На тебе… Темнота застает на высохшем русле уэда… Делать нечего, придется разбивать лагерь. Собрали колючие ветки, разожгли костер. Африканцы принялись варить просо, а мы – кипятить воду для чая. Литры чаю. Вяло жуем овсяную галету с кусочком грюйера.
Внезапно с вершин потянуло ветром. Мы лежали на спине, вытянувшись на походных койках, держа в одной руке горсть сушеных фруктов, а в другой – кружку горячего чая. И тут впервые за все время на востоке по звездам быстро пробежали два темных облака.
– Дожди, – тихонько сказал Ришар.
– Да…
Новость неприятная: дожди здесь – нечто совершенно страшное. Случается, они не выпадают несколько лет подряд, а потом проливаются библейским потопом. По высохшим уэдам в брызгах пены прокатываются валы, таща куски скал в несколько тонн весом, вырванные с корнем деревья и трупы застигнутых врасплох животных.
Как бы такое не случилось с нами… Внимательно прислушиваемся. Нет, кажется, гром не гремит. Бывает, что дождя и не видно – торнадо обрушивается за несколько лье высоко в горах. А полчаса спустя оттуда низвергается поток, тысячи тонн мутной воды пополам с грязью, неся впереди таран из вырванных деревьев и обломков скал. Страшная картина.
Может статься, дожди пройдут дальше к югу и отрежут нас от машин. Это тоже очень неприятная перспектива. Поворачиваем головы и застываем: весь небосклон к югу в обложных тучах. Звезды погасли, и там упала грозная тьма.
Страх перед возможной бедой заставляет вскочить и, не обращая внимания на порывы ветра, начать перетаскивать багаж на крутой берег, почти нависавший над уэдом. Остаток ночи мы чутко прислушиваемся к далеким раскатам грома и наблюдаем за звездами, то появлявшимися, то вновь скрывавшимися за покровом туч.
До самой зари не стихал ветер. Наконец забрезжил рассвет.

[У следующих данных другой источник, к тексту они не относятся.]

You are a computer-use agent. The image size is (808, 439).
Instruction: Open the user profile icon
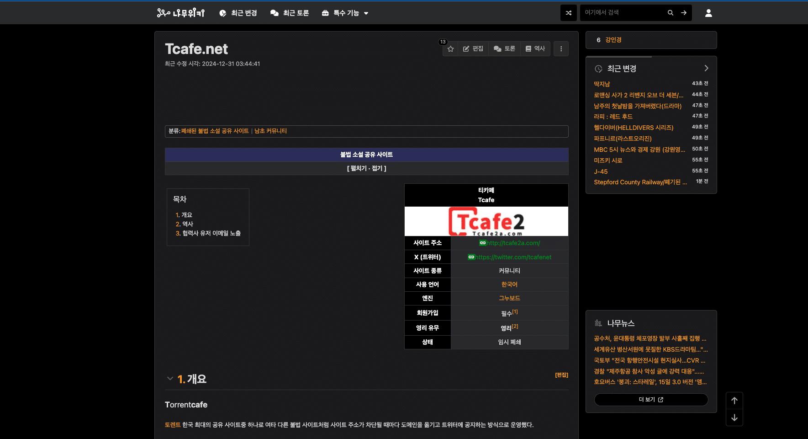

На юго-востоке, где неприступной твердыней высится гора, появилось великолепное белое облако, частью размазанное по лазури неба. Зрелище необычайно красивое, но у нас от него на душе скребут кошки.
Итак, вновь потерян день и сорван весь график: мы еще не добрались до озера, а значит, завтра не будем у вулканов. Паек урезан до четырех галет в день (в каждом печеньице не больше двадцати граммов), тонюсенького ломтика сыра и двух горстей сушеных фруктов. Сахар и сгущенное молоко шли в чай.
– Мы мало едим соли, – заметил Тормоз, – и поэтому мучимся от жажды.
– А с чем ее есть? Вот были бы спагетти… Раньше следовало думать.
Мы сознательно отказались от продуктов, которые надо готовить, чтобы сэкономить драгоценную воду.
– Перестаньте поминать спагетти! – обернулся Жак Ришар. – Особенно под болонским соусом, с хорошим слоем тертого пармезана…
– Слушай, хватит! Пошли уже гастрономические грезы! А ведь мы даже не на обратном пути…
– Так вот, о соли, – упрямо гнул свою линию Луи. – Ее можно глотать просто так. Главное – чтобы она оказалась в организме.
Пустая соль – не самая аппетитная вещь на свете, но, поразмыслив, мы сошлись на том, что наш друг прав. Каждый проглотил по чайной ложке соли. Какая мерзость!